I've been asked about what helps us to have healthy relationships. These are some basic steps that I recommend in having healthy relationships:
1 Safety & Healthy Boundaries
2 Acknowledging Needs
3 Creating Agreements
4 Consequences
Safety and Healthy Boundaries
It's impossible to really be in true relationship with someone, instead of just projecting our issues onto them, if we are not feeling safe. When we're in trauma mode, our consciousness shifts from the frontal lobe to the primal/reptilian brain, which is all about movement - it's literally impossible to think because we're not using a part of the brain that does that!
What are some Trauma Grounding techniques?
- Feeling our feet on the ground
- Feeling our lower body with our hands
- Stretching out and feeling ourselves in a bigger, adult body so that we're not regressing
- Slow movement that helps us feel contained
- Pushing against a tree/wall to activate our active defenses and help us feel safe.
Getting any kind of trauma resolution therapies can help as well, which can include things like hypnotherapy, body-mind therapies, biodynamic cranial sacral work, EFT, EMDR, holotropic breathwork - the list goes on.
If we aren't aware of our boundaries, then we are likely receiving or creating a boundary violation with someone. Imagine standing face to face with someone with our hands out touching theirs. Now start pushing back and forth, sometimes receiving and sometimes giving energy, sometimes pushing to set a boundary, sometimes trusting and letting others in closer. A healthy relationship feels like this - a dance where the boundaries are changeable.
If we don't know how to change energetically change our boundaries, we will end up either physically moving (i.e. withdrawing, overpowering others), or we will begin to reflect our boundaries in our bodies (i.e. get rigid to push others away).
Acknowledging Needs - Once we're safely in our bodies with healthy boundaries, it becomes much easier to track our needs and communicate them with our partners. If we're not acknowledging ourselves, then it becomes very easy and even seductive (i.e. blame others, feel habitually angry, sad, rejected, less than) to override ourselves and not ask for what we want. Acknowledging ourselves includes using all of our body's senses, tracking our posture, movement, and even listening to our intuition.
Creating Agreements - If we our fully listening to ourselves and communicating directly, then it becomes easier to create agreements.
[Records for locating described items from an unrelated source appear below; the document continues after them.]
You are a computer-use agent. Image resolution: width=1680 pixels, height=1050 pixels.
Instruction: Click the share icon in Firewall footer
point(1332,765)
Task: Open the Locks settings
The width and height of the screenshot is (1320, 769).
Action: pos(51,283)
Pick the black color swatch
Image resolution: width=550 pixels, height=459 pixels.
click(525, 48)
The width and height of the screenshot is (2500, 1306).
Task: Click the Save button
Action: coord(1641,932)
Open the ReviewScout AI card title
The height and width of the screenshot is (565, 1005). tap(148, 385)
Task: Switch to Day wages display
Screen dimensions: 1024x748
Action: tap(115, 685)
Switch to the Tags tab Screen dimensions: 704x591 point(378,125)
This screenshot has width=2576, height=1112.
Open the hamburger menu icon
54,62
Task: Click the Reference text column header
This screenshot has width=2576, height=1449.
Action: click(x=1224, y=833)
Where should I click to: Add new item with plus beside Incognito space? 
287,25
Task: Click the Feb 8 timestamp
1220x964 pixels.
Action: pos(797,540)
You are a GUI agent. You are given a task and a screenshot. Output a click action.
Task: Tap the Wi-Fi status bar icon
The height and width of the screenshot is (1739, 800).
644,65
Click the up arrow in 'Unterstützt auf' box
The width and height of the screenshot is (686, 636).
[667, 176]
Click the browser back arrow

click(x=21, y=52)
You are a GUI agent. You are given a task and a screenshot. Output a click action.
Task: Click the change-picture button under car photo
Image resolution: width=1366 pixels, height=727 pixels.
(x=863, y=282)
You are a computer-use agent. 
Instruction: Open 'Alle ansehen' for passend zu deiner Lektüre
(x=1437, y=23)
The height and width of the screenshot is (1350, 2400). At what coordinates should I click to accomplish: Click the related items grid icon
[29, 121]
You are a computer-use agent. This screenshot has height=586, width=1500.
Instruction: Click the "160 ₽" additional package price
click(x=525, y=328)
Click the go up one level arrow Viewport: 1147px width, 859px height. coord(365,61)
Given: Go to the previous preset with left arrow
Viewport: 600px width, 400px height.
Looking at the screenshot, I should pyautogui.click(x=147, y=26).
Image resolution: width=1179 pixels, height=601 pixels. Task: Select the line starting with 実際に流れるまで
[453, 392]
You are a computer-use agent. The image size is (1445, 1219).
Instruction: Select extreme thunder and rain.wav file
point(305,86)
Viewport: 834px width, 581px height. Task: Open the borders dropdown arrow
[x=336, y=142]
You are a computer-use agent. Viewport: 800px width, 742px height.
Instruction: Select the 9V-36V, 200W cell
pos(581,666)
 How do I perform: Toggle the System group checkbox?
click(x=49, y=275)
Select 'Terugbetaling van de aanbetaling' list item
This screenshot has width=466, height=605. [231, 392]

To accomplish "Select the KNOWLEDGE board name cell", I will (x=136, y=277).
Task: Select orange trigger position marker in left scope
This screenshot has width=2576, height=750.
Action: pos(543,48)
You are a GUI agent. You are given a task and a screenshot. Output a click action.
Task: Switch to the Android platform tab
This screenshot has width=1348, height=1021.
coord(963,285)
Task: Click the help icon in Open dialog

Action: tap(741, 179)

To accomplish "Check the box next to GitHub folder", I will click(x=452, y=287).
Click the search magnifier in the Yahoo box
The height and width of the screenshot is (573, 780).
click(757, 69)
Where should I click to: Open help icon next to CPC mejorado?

If we don't have agreements then it becomes a series of guesswork which can make life difficult (i.e. "If he knows me, he should already know what to do!", "If she really loved me, I shouldn't have to explain to her!", "I want someone who just psychically knows what to do with me").
I'm not trying to downgrade relationships to business status, but imagine what your business would be like if you didn't have any agreements? Most people would be bankrupt.
Consequences - Just like children need to know the consequences of something so they can learn, if we make agreements and break them with no consequences, there isn't any reason to have an agreement. I've seen plenty of spouses and children who stop listening because nothing every happens - there is never any follow through. Stay committed to your vision of conscious, effortless life and lead by example, so that your spouse and children have an understanding of how to be.